DuckDB - Bringing Big Data To Your Laptop
Table of Contents
TL;DR: DuckDB is online analytical processing (OLAP) database management system with a python library providing the ability to quickly perform initial Extract Transform Load (ETL) steps on larger than memory datasets without having to resort to heavier solutions like Hadoop/Spark. It’s a useful tool to extend analysis typically performed in pandas to larger collections of data, especially in parquet format.
Exploring DuckDB - Tons of Taxis
This post documents an exploratory analysis of the DuckDB python library to process big data (roughly defined as data which is too large to fit into memory). The candidate dataset used is the great info on taxi trips provided by the New York City Taxi and Limousine Commission. The data is in parquet format, which is an open source column based format “designed for efficent data storage and retrieval”.
In this exploration, I look at the evolution of fare and payment type for NYC yellow taxis from 2009 to present day using DuckDB. While the results are not too surprising (fares are more expensive, more people use credit cards than cash now, and total number of yellow taxis rides is on the decline), I came away very impressed with the performance of DuckDB queries and the usefulness of its python package.
Import DuckDB and other python libraries
import duckdb
import matplotlib.pyplot as plt
from matplotlib.ticker import PercentFormatter
import matplotlib.pylab as pl
import pandas as pd
import time
import urllib
import os.path
import numpy as np
Getting the Data
Data from https://www.nyc.gov/site/tlc/about/tlc-trip-record-data.page is provided on a monthly basis all the way back to 2009. Investigating the url’s from the website, we can see that they follow the format https://d37ci6vzurychx.cloudfront.net/trip-data/yellow_tripdata_<YYYY>-<MM>.parquet
, where <YYYY>
is the year (e.g. 2021
) and <MM>
is the month (e.g. 02
for February). So first let’s make a pandas dataframe which stores the appropriate link, month, and year.

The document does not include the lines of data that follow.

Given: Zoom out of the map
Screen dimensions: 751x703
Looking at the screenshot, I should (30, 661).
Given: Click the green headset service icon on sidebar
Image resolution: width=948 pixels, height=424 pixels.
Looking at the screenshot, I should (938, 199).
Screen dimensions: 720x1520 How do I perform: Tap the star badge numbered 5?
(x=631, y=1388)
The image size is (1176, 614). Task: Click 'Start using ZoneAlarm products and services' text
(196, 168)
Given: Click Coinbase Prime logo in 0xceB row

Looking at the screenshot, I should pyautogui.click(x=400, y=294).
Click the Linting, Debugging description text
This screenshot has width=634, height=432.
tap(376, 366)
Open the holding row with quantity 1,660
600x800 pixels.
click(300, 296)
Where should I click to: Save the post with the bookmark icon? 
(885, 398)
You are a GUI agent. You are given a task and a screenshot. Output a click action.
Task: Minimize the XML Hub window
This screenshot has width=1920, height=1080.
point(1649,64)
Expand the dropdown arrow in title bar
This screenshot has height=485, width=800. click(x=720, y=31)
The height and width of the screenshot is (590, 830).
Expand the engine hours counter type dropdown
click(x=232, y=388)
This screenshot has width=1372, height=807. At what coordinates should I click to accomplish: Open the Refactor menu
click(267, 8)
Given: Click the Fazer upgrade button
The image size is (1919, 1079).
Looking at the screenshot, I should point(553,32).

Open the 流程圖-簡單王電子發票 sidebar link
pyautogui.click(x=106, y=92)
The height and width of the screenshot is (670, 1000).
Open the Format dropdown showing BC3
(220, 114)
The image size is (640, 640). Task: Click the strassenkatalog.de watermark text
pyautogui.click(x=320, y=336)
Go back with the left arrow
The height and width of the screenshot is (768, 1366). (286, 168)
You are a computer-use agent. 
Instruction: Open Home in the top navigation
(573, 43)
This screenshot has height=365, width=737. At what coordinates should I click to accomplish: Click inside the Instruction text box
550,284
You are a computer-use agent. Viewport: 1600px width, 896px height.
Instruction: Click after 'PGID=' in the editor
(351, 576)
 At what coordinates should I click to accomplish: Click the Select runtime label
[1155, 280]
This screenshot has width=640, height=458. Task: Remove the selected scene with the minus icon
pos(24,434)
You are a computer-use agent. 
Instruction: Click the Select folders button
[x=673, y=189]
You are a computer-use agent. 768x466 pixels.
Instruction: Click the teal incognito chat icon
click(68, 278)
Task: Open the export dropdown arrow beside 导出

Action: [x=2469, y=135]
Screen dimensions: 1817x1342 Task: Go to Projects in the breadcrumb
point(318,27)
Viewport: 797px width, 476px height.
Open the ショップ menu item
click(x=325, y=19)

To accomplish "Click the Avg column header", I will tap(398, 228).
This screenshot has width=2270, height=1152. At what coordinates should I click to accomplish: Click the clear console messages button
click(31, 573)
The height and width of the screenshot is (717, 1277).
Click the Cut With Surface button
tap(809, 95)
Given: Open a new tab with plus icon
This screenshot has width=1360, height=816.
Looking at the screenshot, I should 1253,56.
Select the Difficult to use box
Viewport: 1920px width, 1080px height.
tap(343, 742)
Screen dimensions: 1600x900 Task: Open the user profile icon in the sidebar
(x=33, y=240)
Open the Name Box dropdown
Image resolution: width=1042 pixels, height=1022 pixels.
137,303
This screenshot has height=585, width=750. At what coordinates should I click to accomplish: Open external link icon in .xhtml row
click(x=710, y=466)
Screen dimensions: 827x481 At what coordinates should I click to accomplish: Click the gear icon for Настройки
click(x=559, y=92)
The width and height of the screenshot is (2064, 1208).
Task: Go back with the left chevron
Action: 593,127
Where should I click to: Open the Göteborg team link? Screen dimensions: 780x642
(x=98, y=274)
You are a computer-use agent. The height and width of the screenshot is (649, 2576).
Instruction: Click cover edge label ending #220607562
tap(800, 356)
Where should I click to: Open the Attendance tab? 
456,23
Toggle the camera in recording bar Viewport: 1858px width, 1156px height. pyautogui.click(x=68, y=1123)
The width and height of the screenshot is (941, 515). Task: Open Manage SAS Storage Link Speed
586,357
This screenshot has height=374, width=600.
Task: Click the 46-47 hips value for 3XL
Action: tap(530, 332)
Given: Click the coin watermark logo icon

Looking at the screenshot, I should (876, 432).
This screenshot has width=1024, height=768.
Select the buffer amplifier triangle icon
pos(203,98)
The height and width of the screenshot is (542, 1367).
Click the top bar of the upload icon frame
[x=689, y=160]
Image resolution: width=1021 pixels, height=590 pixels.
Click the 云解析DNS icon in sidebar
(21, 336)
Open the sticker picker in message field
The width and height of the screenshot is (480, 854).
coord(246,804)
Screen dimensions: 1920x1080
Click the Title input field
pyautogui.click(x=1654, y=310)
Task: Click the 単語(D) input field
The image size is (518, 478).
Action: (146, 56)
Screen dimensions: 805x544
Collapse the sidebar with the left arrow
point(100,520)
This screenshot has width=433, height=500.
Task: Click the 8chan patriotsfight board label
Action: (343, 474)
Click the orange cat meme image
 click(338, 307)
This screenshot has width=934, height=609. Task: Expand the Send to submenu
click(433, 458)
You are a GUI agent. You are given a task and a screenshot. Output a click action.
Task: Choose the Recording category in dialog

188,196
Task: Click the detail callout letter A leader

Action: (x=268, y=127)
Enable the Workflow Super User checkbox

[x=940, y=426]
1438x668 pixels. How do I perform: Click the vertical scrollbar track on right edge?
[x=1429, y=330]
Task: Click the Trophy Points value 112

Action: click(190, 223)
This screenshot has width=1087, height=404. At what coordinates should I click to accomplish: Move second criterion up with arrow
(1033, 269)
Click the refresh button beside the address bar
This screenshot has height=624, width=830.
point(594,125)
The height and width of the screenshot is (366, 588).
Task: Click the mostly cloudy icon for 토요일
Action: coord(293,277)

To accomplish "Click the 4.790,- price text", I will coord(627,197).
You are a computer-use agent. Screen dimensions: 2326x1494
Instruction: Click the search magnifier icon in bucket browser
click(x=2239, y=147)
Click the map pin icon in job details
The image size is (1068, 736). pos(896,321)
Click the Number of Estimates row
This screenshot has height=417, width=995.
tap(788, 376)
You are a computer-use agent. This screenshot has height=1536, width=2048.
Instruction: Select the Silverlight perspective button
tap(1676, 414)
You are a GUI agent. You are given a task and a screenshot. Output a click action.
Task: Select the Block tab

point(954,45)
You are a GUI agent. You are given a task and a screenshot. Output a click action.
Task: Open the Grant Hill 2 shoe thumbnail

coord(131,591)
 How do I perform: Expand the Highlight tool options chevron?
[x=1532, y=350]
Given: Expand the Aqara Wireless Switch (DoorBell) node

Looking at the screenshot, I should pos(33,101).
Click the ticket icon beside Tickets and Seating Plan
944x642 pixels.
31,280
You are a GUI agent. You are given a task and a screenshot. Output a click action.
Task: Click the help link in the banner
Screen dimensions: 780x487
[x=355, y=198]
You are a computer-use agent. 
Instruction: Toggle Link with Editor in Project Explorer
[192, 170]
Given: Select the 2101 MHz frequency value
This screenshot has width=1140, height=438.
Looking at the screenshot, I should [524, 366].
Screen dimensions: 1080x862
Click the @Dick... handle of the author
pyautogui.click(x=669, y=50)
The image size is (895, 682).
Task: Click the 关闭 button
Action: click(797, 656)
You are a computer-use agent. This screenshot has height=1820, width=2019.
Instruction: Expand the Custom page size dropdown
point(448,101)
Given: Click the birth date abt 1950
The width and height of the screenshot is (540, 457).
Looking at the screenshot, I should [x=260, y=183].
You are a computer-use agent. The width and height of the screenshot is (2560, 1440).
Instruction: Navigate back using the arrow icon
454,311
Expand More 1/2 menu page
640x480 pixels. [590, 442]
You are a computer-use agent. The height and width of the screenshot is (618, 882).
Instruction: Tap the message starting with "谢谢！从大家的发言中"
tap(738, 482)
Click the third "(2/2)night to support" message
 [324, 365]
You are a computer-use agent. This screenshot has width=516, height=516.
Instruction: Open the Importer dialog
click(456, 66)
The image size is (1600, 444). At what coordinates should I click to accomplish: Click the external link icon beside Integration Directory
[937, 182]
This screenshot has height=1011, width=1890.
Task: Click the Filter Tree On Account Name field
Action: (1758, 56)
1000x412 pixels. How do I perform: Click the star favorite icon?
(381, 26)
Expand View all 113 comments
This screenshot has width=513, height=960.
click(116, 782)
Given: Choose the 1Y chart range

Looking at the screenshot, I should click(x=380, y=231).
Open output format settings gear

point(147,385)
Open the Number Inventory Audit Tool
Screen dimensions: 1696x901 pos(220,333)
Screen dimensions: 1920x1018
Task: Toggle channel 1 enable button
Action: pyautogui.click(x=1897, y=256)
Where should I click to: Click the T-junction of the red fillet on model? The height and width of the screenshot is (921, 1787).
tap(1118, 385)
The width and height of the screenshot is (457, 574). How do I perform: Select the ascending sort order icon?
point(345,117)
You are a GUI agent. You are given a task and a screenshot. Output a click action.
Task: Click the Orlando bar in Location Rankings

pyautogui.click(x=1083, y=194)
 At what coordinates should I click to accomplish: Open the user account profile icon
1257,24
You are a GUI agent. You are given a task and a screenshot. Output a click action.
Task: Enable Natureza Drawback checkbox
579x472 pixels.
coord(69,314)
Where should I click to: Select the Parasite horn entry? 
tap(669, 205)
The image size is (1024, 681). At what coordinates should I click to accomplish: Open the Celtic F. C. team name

Create dataframe relate links to months/years
# Utilize the % operator for sprintf like formatting
BASE_URL = "https://d37ci6vzurychx.cloudfront.net/trip-data/yellow_tripdata_%d-%02d.parquet"
taxi_years = list(range(2009,2024,1))
months_as_nums = list(range(1,13,1))
taxi_links = []
for year in taxi_years:
for month in months_as_nums:
taxi_links.append(
{
'year':year,
'month':month,
'data_url':BASE_URL % (year,month)
}
)
taxi_df = pd.DataFrame.from_records(taxi_links)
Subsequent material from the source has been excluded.